• **YOUR OBJECTIVE**: Repeat the data exactly, every last line of it.

*** Opening RECORD EXCERPTS ***

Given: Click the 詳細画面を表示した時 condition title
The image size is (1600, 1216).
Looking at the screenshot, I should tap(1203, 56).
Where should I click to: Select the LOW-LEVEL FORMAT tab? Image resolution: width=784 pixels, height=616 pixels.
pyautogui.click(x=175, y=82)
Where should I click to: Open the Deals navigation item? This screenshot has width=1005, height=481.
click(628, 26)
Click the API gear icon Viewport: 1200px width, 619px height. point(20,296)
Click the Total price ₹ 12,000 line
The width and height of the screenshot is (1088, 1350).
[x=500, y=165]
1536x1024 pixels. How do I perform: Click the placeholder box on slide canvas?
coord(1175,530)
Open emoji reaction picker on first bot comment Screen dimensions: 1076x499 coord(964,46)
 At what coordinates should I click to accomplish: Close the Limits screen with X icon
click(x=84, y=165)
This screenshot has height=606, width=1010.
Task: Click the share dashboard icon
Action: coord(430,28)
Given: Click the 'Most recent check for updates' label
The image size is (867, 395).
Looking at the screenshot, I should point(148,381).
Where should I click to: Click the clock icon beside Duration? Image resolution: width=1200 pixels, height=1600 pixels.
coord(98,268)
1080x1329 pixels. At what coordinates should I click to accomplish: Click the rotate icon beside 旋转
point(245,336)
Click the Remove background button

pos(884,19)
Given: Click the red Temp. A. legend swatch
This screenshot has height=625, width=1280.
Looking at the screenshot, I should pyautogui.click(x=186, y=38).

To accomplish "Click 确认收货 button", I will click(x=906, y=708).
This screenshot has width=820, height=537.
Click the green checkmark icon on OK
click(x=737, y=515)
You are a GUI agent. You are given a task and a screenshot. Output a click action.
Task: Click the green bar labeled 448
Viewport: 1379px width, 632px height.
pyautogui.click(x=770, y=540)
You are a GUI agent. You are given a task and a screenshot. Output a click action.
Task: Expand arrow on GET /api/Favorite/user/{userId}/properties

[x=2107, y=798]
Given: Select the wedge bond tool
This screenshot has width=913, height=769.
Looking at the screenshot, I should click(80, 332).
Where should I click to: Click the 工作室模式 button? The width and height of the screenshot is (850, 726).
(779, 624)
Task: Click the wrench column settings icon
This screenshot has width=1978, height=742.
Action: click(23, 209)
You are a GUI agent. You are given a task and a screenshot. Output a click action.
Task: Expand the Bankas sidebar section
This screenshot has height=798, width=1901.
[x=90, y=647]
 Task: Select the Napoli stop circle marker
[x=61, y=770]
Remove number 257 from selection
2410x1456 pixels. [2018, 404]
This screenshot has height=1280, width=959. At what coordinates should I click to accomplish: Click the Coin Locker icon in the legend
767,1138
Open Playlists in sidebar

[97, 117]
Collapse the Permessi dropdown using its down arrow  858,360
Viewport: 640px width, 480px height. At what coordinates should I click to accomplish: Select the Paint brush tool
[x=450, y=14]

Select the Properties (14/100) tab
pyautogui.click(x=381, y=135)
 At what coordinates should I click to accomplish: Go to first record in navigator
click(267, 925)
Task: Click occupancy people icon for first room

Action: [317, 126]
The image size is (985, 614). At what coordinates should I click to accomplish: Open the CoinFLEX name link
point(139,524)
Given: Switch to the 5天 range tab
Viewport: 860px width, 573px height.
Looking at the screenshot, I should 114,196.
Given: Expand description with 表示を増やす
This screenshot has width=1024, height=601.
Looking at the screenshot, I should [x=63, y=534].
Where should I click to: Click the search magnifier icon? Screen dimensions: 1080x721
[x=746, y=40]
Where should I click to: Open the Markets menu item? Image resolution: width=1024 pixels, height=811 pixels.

*** Closing RECORD EXCERPTS ***

• **TASK SOLUTION**:
Given: Click the 詳細画面を表示した時 condition title
The image size is (1600, 1216).
Looking at the screenshot, I should tap(1203, 56).
Where should I click to: Select the LOW-LEVEL FORMAT tab? Image resolution: width=784 pixels, height=616 pixels.
pyautogui.click(x=175, y=82)
Where should I click to: Open the Deals navigation item? This screenshot has width=1005, height=481.
click(628, 26)
Click the API gear icon Viewport: 1200px width, 619px height. point(20,296)
Click the Total price ₹ 12,000 line
The width and height of the screenshot is (1088, 1350).
[x=500, y=165]
1536x1024 pixels. How do I perform: Click the placeholder box on slide canvas?
coord(1175,530)
Open emoji reaction picker on first bot comment Screen dimensions: 1076x499 coord(964,46)
 At what coordinates should I click to accomplish: Close the Limits screen with X icon
click(x=84, y=165)
This screenshot has height=606, width=1010.
Task: Click the share dashboard icon
Action: coord(430,28)
Given: Click the 'Most recent check for updates' label
The image size is (867, 395).
Looking at the screenshot, I should point(148,381).
Where should I click to: Click the clock icon beside Duration? Image resolution: width=1200 pixels, height=1600 pixels.
coord(98,268)
1080x1329 pixels. At what coordinates should I click to accomplish: Click the rotate icon beside 旋转
point(245,336)
Click the Remove background button

pos(884,19)
Given: Click the red Temp. A. legend swatch
This screenshot has height=625, width=1280.
Looking at the screenshot, I should pyautogui.click(x=186, y=38).

To accomplish "Click 确认收货 button", I will click(x=906, y=708).
This screenshot has width=820, height=537.
Click the green checkmark icon on OK
click(x=737, y=515)
You are a GUI agent. You are given a task and a screenshot. Output a click action.
Task: Click the green bar labeled 448
Viewport: 1379px width, 632px height.
pyautogui.click(x=770, y=540)
You are a GUI agent. You are given a task and a screenshot. Output a click action.
Task: Expand arrow on GET /api/Favorite/user/{userId}/properties

[x=2107, y=798]
Given: Select the wedge bond tool
This screenshot has width=913, height=769.
Looking at the screenshot, I should click(80, 332).
Where should I click to: Click the 工作室模式 button? The width and height of the screenshot is (850, 726).
(779, 624)
Task: Click the wrench column settings icon
This screenshot has width=1978, height=742.
Action: click(23, 209)
You are a GUI agent. You are given a task and a screenshot. Output a click action.
Task: Expand the Bankas sidebar section
This screenshot has height=798, width=1901.
[x=90, y=647]
 Task: Select the Napoli stop circle marker
[x=61, y=770]
Remove number 257 from selection
2410x1456 pixels. [2018, 404]
This screenshot has height=1280, width=959. At what coordinates should I click to accomplish: Click the Coin Locker icon in the legend
767,1138
Open Playlists in sidebar

[97, 117]
Collapse the Permessi dropdown using its down arrow  858,360
Viewport: 640px width, 480px height. At what coordinates should I click to accomplish: Select the Paint brush tool
[x=450, y=14]

Select the Properties (14/100) tab
pyautogui.click(x=381, y=135)
 At what coordinates should I click to accomplish: Go to first record in navigator
click(267, 925)
Task: Click occupancy people icon for first room

Action: [317, 126]
The image size is (985, 614). At what coordinates should I click to accomplish: Open the CoinFLEX name link
point(139,524)
Given: Switch to the 5天 range tab
Viewport: 860px width, 573px height.
Looking at the screenshot, I should 114,196.
Given: Expand description with 表示を増やす
This screenshot has width=1024, height=601.
Looking at the screenshot, I should [x=63, y=534].
Where should I click to: Click the search magnifier icon? Screen dimensions: 1080x721
[x=746, y=40]
Where should I click to: Open the Markets menu item? Image resolution: width=1024 pixels, height=811 pixels.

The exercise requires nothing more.